(Collected data entries)
+ + + +
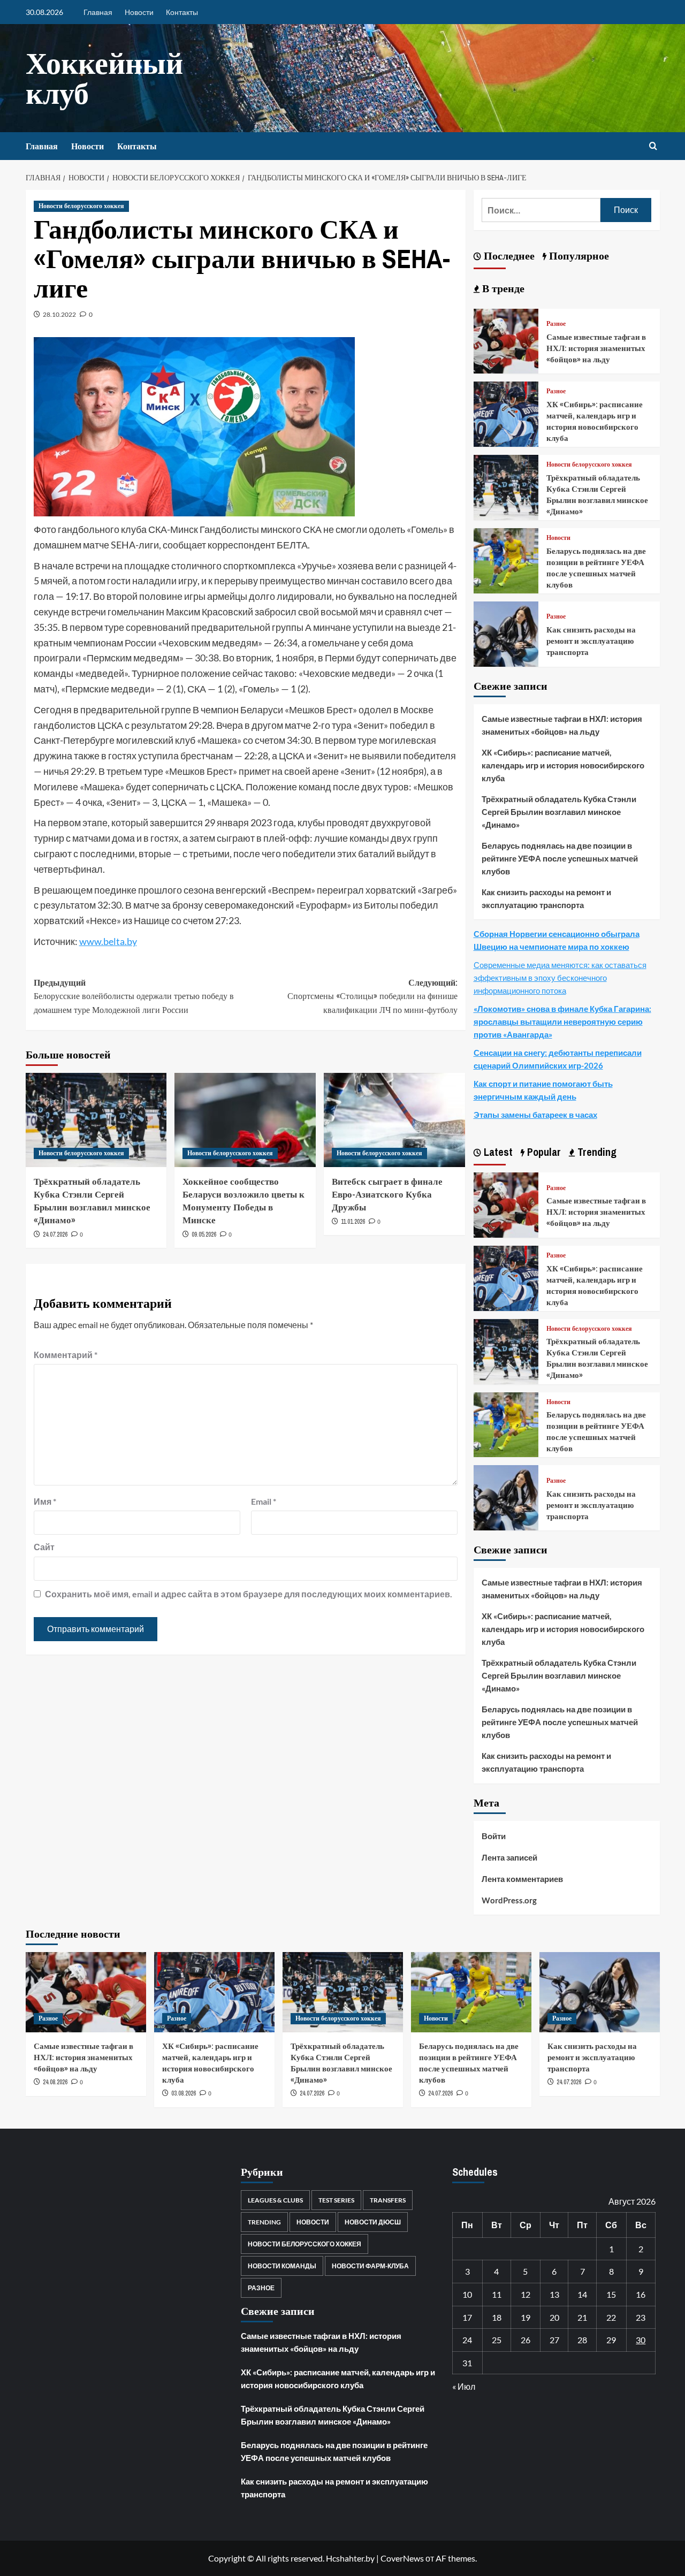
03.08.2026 (183, 2093)
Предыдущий (134, 996)
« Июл (463, 2386)
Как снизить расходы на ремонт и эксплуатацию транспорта (591, 641)
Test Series (336, 2200)
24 (467, 2340)
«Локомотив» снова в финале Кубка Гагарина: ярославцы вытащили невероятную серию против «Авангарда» (562, 1021)
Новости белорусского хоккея (81, 206)
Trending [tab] (595, 1152)
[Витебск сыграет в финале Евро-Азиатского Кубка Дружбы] (394, 1120)
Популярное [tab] (577, 255)
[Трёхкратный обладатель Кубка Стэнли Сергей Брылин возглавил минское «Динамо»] (96, 1120)
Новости (139, 12)
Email (263, 1501)
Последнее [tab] (508, 255)
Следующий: (372, 996)
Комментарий (65, 1355)
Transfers (388, 2200)
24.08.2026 (55, 2082)
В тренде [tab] (502, 288)
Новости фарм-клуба (370, 2266)
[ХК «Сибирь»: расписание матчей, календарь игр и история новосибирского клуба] (506, 413)
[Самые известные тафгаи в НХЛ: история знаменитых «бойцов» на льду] (506, 340)
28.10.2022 (59, 314)
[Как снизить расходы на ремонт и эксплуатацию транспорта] (506, 633)
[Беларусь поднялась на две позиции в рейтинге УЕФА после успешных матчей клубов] (506, 559)
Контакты (182, 12)
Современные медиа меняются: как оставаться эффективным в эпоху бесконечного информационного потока (560, 977)
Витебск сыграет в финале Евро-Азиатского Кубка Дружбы (387, 1194)
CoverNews (402, 2558)
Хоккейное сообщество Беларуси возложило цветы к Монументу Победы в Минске (243, 1200)
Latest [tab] (497, 1152)
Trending (264, 2222)
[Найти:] (541, 210)
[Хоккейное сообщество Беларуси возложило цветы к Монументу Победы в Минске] (245, 1120)
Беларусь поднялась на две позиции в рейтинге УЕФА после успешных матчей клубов (596, 567)
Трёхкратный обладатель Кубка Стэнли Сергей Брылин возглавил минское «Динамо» (92, 1200)
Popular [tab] (542, 1152)
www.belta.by (108, 941)
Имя (45, 1501)
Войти (494, 1836)
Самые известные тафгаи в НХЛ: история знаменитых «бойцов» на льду (596, 348)
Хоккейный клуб (104, 78)
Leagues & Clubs (275, 2200)
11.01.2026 (353, 1221)
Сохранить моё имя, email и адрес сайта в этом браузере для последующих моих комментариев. (248, 1594)
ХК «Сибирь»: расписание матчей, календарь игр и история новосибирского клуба (594, 421)
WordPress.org (509, 1900)
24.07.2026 (55, 1234)
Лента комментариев (522, 1879)
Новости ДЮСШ (373, 2222)
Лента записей (509, 1857)
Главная (97, 12)
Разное (556, 324)
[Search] (653, 146)
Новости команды (282, 2266)
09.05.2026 (204, 1234)
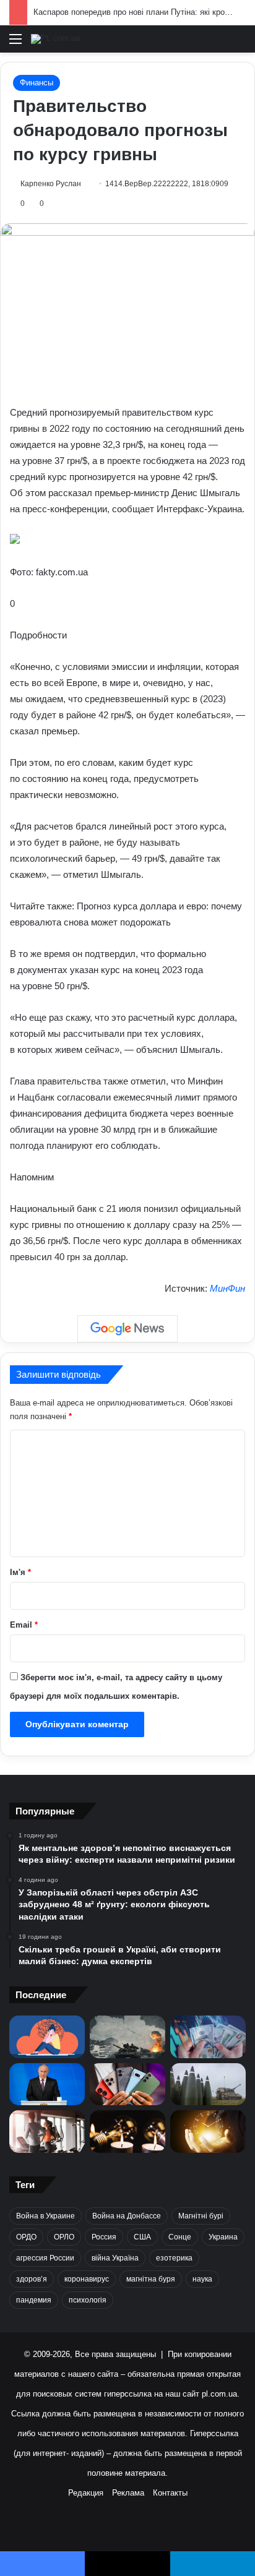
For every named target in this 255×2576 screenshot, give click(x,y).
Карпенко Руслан (50, 183)
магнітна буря (150, 2279)
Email (24, 1624)
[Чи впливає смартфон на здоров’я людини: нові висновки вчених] (127, 2084)
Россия (104, 2237)
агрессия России (45, 2258)
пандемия (33, 2300)
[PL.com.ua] (55, 39)
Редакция (85, 2492)
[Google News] (127, 1328)
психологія (87, 2300)
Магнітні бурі (200, 2216)
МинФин (227, 1288)
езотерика (174, 2258)
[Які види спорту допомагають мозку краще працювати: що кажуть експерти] (47, 2131)
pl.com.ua (219, 2393)
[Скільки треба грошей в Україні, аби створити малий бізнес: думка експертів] (208, 2037)
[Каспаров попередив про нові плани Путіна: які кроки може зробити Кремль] (47, 2084)
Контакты (170, 2492)
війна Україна (115, 2258)
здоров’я (31, 2279)
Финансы (36, 82)
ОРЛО (64, 2237)
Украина (223, 2237)
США (142, 2237)
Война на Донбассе (126, 2216)
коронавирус (86, 2279)
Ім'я (20, 1572)
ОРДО (26, 2237)
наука (202, 2279)
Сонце (179, 2237)
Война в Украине (45, 2216)
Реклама (128, 2492)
+ + + +
### About this task
All of the data must be given again exactly, without the pictures.

### The answer
03.08.2026 (183, 2093)
Предыдущий (134, 996)
« Июл (463, 2386)
Как снизить расходы на ремонт и эксплуатацию транспорта (591, 641)
Test Series (336, 2200)
24 (467, 2340)
«Локомотив» снова в финале Кубка Гагарина: ярославцы вытащили невероятную серию против «Авангарда» (562, 1021)
Новости белорусского хоккея (81, 206)
Trending [tab] (595, 1152)
[Витебск сыграет в финале Евро-Азиатского Кубка Дружбы] (394, 1120)
Популярное [tab] (577, 255)
[Трёхкратный обладатель Кубка Стэнли Сергей Брылин возглавил минское «Динамо»] (96, 1120)
Новости (139, 12)
Email (263, 1501)
Последнее [tab] (508, 255)
Следующий: (372, 996)
Комментарий (65, 1355)
Transfers (388, 2200)
24.08.2026 (55, 2082)
В тренде [tab] (502, 288)
Новости фарм-клуба (370, 2266)
[ХК «Сибирь»: расписание матчей, календарь игр и история новосибирского клуба] (506, 413)
[Самые известные тафгаи в НХЛ: история знаменитых «бойцов» на льду] (506, 340)
28.10.2022 (59, 314)
[Как снизить расходы на ремонт и эксплуатацию транспорта] (506, 633)
[Беларусь поднялась на две позиции в рейтинге УЕФА после успешных матчей клубов] (506, 559)
Контакты (182, 12)
Современные медиа меняются: как оставаться эффективным в эпоху бесконечного информационного потока (560, 977)
Витебск сыграет в финале Евро-Азиатского Кубка Дружбы (387, 1194)
CoverNews (402, 2558)
Хоккейное сообщество Беларуси возложило цветы к Монументу Победы в Минске (243, 1200)
Latest [tab] (497, 1152)
Trending (264, 2222)
[Найти:] (541, 210)
[Хоккейное сообщество Беларуси возложило цветы к Монументу Победы в Минске] (245, 1120)
Беларусь поднялась на две позиции в рейтинге УЕФА после успешных матчей клубов (596, 567)
Трёхкратный обладатель Кубка Стэнли Сергей Брылин возглавил минское «Динамо» (92, 1200)
Popular [tab] (542, 1152)
www.belta.by (108, 941)
Имя (45, 1501)
Войти (494, 1836)
Самые известные тафгаи в НХЛ: история знаменитых «бойцов» на льду (596, 348)
Хоккейный клуб (104, 78)
Leagues & Clubs (275, 2200)
11.01.2026 (353, 1221)
Сохранить моё имя, email и адрес сайта в этом браузере для последующих моих комментариев. (248, 1594)
ХК «Сибирь»: расписание матчей, календарь игр и история новосибирского клуба (594, 421)
WordPress.org (509, 1900)
24.07.2026 (55, 1234)
Лента комментариев (522, 1879)
Новости ДЮСШ (373, 2222)
Лента записей (509, 1857)
Главная (97, 12)
Разное (556, 324)
[Search] (653, 146)
Новости команды (282, 2266)
09.05.2026 (204, 1234)
For every named target in this 255×2576 screenshot, give click(x,y).
Карпенко Руслан (50, 183)
магнітна буря (150, 2279)
Email (24, 1624)
[Чи впливає смартфон на здоров’я людини: нові висновки вчених] (127, 2084)
Россия (104, 2237)
агрессия России (45, 2258)
пандемия (33, 2300)
[PL.com.ua] (55, 39)
Редакция (85, 2492)
[Google News] (127, 1328)
психологія (87, 2300)
Магнітні бурі (200, 2216)
МинФин (227, 1288)
езотерика (174, 2258)
[Які види спорту допомагають мозку краще працювати: що кажуть експерти] (47, 2131)
pl.com.ua (219, 2393)
[Скільки треба грошей в Україні, аби створити малий бізнес: думка експертів] (208, 2037)
[Каспаров попередив про нові плани Путіна: які кроки може зробити Кремль] (47, 2084)
Контакты (170, 2492)
війна Україна (115, 2258)
здоров’я (31, 2279)
Финансы (36, 82)
ОРЛО (64, 2237)
Украина (223, 2237)
США (142, 2237)
Война на Донбассе (126, 2216)
коронавирус (86, 2279)
Ім'я (20, 1572)
ОРДО (26, 2237)
наука (202, 2279)
Сонце (179, 2237)
Война в Украине (45, 2216)
Реклама (128, 2492)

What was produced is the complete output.